Copy the entries verbatim, starting at the line that contains "Task: Click the transmitter Power input field" and ending with the line that contains "coord(411,369)". Include both of those lines and nothing outside them.

Begin Task input

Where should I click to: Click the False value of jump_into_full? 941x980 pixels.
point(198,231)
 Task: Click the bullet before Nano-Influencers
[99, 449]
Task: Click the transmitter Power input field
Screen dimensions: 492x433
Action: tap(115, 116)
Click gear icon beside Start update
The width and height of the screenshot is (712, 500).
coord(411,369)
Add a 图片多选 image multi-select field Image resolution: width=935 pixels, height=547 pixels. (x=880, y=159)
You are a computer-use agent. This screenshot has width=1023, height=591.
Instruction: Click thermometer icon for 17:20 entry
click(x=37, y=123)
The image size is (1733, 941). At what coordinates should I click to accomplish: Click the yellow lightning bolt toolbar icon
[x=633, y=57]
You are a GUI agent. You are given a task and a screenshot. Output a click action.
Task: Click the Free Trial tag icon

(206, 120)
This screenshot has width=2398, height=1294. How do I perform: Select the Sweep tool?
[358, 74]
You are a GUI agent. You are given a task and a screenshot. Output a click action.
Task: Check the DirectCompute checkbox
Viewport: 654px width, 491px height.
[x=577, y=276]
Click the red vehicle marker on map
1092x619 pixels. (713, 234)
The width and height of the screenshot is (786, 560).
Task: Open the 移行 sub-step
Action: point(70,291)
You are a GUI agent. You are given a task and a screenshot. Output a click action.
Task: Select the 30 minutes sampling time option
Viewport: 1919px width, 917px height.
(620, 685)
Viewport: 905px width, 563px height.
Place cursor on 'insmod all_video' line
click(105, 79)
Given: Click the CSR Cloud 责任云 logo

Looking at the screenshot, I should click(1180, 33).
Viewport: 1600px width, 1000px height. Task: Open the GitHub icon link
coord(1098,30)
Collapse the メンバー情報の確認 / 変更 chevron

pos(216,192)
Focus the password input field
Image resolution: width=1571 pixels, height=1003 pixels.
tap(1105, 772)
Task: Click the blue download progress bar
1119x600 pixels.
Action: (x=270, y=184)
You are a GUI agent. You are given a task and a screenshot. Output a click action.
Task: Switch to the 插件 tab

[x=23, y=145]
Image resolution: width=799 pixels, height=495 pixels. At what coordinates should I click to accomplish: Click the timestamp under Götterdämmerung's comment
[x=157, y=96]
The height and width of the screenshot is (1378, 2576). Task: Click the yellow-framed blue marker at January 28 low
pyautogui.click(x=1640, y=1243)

End Task input

> [Reply]
Task: Click the transmitter Power input field
Screen dimensions: 492x433
Action: tap(115, 116)
Click gear icon beside Start update
The width and height of the screenshot is (712, 500).
coord(411,369)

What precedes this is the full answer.